▸ DOCUMENT TEXT:
=-=-=

Industry/Government Collaborators

  • Participate in an industry or government collaboration. As an example, the Industrial Partnership Program at Oak Ridge Laboratory supports collaborations between industry and the government, i.e. with Oak Ridge Laboratory. The availability of these systems enables companies, who may not have the computational power themselves, to solve complex computational problems. This project also requires that projects that are not proprietary make their scientific results available to educate the broader scientific and research community.
  • Create collaborative programs such as personnel exchanges and intern programs.
  • Provide employee training or share resources for those in other organizations.

Local Community

  • Serve as a panelist or speaker at events for the general public.
  • Utilize your organization's public relation's arm to disseminate results of socially impactful research to local news media.
  • Create an interactive museum exhibit. Every year, millions of people visit science museums across the country. Engaging exhibits can have a lasting impact on both young and old alike. For example, a recent addition to the Museum of Science and Industry in Chicago is the Science of Storms exhibit, which explores the science behind dramatic weather. The exhibit includes numerous interactive pieces like a user-controlled tornado vortex and a wind tunnel.

National Community

  • Create videos, posters, or other materials targeted at increasing awareness of your research area among the general public.
  • Serve on government panels or other bodies, where your work is informed by your research.
  • Share research with others. New and creative sources of information are continually making their way into the mainstream media, giving researchers novel outlets for dissemination. A few examples include posting online comics, blogs, and videos that help explain your research to others.
  • Post research highlights online. For example, the Computing Research Association (CRA) organization can publish highlights of computing-related research online. This activity serves to inform the broader community about why your research is important to society.
  • Maintain Wikipedia articles. Commit to maintaining a series of Wikipedia articles about a new field of computing research.

=-=-=

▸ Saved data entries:
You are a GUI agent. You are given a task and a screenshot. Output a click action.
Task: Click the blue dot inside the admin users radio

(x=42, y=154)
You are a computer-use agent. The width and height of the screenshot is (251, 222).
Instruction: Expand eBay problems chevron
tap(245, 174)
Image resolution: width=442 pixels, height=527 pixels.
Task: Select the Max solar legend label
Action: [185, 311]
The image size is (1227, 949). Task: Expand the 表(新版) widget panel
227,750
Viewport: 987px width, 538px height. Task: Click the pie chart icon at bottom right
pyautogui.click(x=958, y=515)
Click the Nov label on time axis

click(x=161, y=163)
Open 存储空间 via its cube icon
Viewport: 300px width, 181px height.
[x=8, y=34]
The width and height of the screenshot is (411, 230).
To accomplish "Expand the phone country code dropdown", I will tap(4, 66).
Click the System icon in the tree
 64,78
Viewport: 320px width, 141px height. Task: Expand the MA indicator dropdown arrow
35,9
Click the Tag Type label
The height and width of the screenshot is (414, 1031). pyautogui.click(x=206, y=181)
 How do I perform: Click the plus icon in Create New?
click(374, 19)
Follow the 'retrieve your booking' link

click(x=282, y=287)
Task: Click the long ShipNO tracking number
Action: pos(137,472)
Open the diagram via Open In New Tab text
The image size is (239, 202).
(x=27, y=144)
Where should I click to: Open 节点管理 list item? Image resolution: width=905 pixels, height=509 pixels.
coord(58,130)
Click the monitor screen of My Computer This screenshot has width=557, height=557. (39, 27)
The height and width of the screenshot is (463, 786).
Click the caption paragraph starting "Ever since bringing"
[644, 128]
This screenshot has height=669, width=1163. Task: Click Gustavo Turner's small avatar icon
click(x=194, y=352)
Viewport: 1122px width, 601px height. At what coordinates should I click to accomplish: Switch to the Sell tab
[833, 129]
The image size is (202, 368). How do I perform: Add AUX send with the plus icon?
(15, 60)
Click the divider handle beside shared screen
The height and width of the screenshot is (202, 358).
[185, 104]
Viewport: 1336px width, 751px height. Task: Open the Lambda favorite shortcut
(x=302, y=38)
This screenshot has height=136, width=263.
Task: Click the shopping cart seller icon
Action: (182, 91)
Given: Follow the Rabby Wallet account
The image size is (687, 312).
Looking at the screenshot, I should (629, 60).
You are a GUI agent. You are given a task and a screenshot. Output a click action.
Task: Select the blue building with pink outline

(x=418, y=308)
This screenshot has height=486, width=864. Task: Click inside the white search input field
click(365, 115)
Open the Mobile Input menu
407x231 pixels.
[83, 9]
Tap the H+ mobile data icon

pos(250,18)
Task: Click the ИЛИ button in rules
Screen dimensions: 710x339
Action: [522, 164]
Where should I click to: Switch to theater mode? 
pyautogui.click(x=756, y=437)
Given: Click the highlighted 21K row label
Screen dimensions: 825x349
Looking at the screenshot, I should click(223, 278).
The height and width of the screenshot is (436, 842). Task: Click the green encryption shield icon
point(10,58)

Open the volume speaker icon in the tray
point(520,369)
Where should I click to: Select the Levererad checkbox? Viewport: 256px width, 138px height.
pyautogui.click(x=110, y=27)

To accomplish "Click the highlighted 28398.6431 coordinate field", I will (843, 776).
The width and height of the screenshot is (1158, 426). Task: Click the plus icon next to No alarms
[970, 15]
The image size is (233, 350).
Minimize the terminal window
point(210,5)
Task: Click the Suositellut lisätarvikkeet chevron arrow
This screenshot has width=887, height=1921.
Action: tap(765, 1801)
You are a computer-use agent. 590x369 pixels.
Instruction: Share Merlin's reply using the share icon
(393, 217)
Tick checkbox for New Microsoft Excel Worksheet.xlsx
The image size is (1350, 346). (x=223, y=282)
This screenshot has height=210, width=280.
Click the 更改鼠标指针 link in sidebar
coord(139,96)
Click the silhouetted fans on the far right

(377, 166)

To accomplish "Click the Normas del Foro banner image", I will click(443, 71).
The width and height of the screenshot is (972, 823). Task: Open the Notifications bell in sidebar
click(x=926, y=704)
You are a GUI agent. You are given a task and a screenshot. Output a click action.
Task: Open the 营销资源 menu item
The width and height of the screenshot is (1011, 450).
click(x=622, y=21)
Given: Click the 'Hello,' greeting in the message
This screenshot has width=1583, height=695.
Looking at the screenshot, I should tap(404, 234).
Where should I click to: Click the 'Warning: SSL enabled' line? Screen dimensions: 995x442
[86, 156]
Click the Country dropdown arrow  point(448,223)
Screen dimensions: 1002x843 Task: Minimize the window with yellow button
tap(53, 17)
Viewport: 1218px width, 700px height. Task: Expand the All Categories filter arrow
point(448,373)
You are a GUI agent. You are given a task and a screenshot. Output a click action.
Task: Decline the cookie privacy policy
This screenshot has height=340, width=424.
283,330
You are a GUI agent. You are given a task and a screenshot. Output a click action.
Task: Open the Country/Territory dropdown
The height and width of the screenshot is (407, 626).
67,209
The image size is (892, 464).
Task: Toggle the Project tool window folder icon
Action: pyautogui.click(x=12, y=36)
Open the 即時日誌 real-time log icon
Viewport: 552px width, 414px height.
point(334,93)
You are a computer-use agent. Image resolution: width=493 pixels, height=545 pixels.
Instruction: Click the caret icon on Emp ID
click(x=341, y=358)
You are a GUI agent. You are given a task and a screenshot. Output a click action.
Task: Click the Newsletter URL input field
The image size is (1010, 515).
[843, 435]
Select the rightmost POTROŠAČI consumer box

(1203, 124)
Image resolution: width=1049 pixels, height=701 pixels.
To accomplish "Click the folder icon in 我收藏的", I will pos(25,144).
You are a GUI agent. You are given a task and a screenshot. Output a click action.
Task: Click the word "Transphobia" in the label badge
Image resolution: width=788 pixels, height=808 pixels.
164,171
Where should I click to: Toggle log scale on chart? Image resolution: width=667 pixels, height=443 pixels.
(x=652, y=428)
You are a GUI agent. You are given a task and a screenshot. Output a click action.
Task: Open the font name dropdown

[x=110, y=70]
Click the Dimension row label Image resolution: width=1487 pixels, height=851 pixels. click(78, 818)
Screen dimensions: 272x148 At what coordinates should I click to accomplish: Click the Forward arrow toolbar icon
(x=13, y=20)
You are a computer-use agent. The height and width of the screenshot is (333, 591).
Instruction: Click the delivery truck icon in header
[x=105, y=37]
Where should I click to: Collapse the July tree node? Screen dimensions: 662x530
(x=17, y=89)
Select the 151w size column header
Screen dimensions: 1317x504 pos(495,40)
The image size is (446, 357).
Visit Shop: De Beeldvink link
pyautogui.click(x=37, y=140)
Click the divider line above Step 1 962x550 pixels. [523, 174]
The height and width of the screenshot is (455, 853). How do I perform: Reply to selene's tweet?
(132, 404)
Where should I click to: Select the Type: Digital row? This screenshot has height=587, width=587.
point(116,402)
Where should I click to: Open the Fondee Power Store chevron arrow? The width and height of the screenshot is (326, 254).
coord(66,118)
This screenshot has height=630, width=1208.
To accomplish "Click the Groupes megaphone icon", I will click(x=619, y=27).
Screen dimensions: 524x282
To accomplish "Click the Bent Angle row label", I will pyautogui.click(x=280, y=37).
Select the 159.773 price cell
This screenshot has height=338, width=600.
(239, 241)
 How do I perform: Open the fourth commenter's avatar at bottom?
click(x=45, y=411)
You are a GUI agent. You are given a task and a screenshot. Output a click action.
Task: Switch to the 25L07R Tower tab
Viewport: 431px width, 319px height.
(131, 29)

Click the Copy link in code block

=-=-=

▸ CHECK YOUR UNDERSTANDING:
[A] From the text on research outreach, extract the passage from "Local Community" up to and including "local news media.".
[B] In the text on research outreach, which exhibit at the Museum of Science and Industry in Chicago is given as an example?
The records have no connection to the text on research outreach.

▸ REPLIES:
[A]
Local Community

  • Serve as a panelist or speaker at events for the general public.
  • Utilize your organization's public relation's arm to disseminate results of socially impactful research to local news media.

[B] The Science of Storms exhibit.